▶ _TASK DATA_:
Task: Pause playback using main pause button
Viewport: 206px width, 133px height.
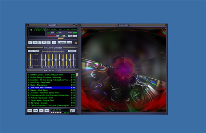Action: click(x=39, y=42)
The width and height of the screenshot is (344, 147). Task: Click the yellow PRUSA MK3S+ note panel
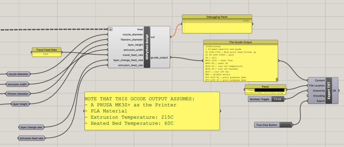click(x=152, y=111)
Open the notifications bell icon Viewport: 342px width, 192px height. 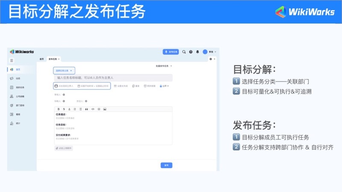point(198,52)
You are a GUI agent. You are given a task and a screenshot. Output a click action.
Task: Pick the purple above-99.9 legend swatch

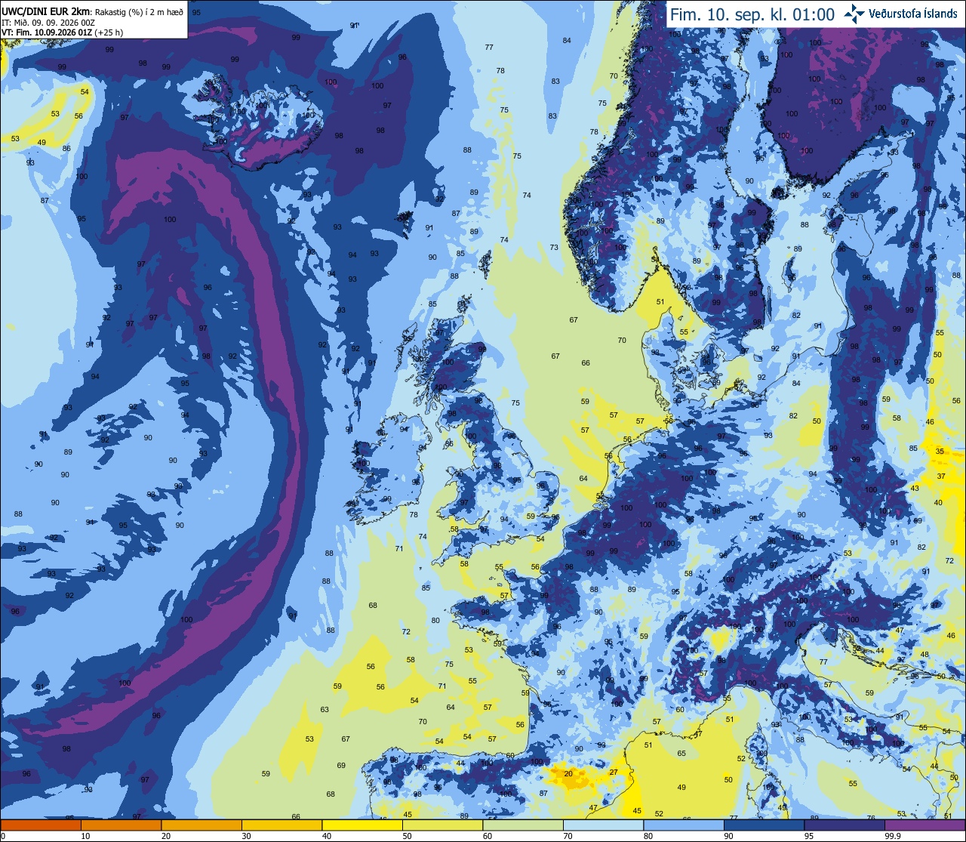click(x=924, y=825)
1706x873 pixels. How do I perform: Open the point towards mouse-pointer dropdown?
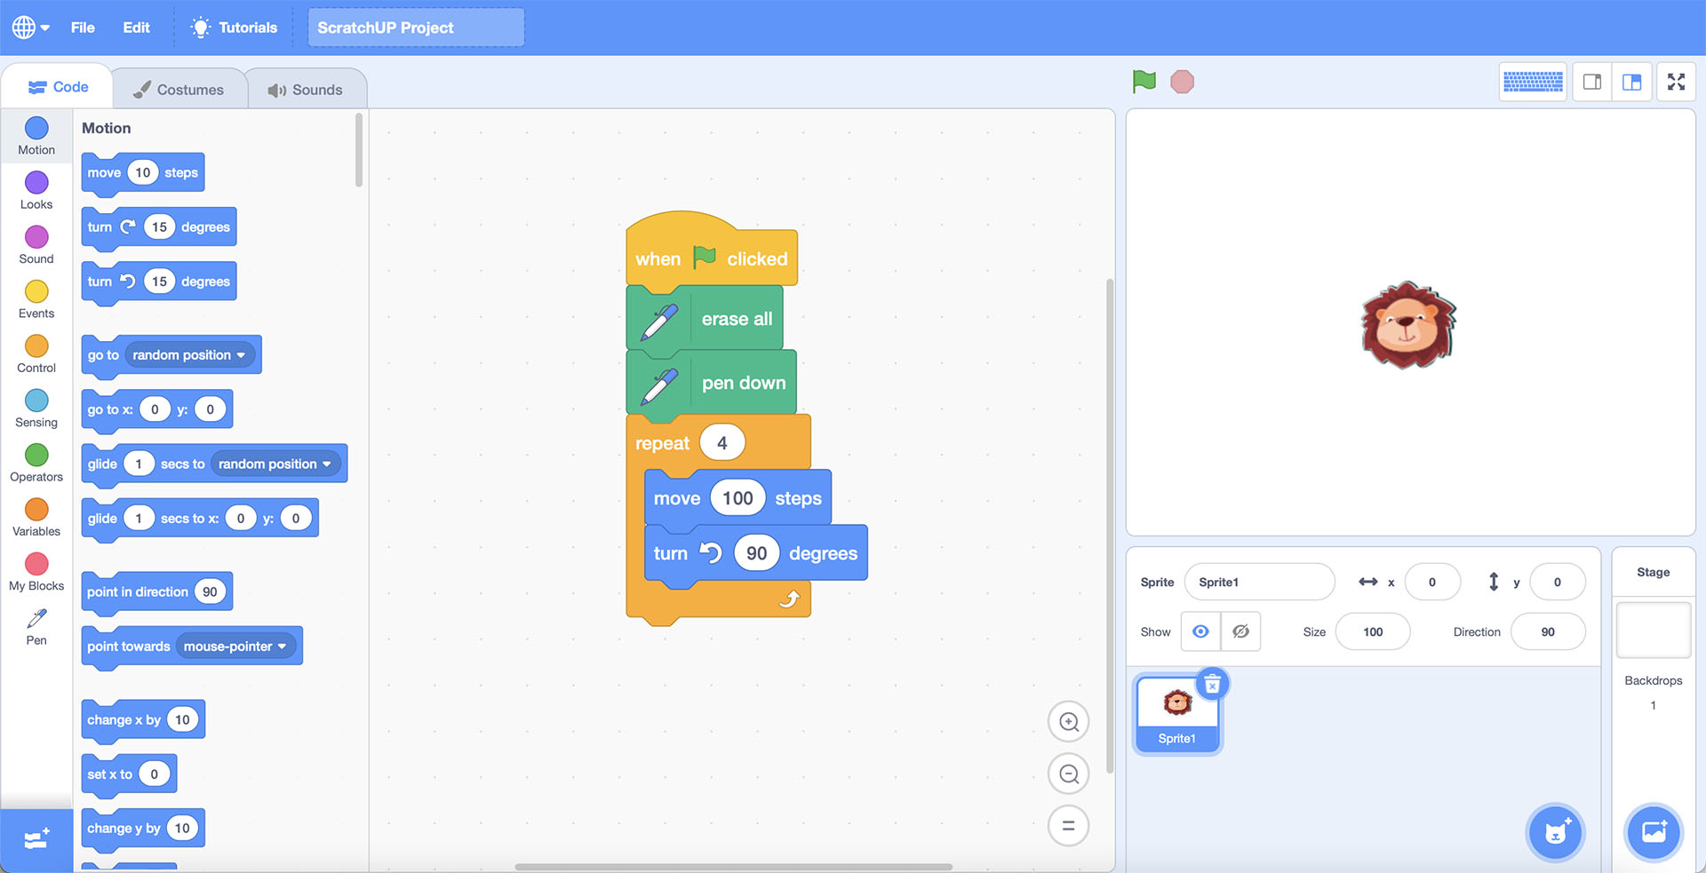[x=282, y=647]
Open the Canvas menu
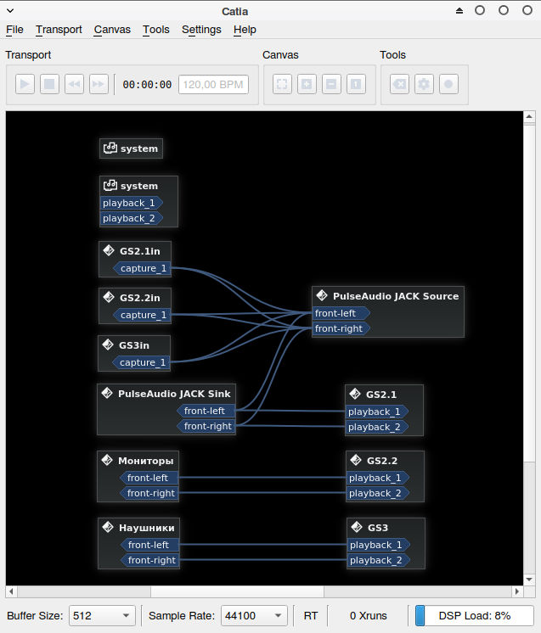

▶ _WHAT THE TASK REQUIRES_: The line containing "1706x873 pixels. How" and each line after it through the end of the listing above are to be written out exactly, without the pictures.

▶ _EXERCISE RESPONSE_:
1706x873 pixels. How do I perform: Open the point towards mouse-pointer dropdown?
[x=282, y=647]
Open the Canvas menu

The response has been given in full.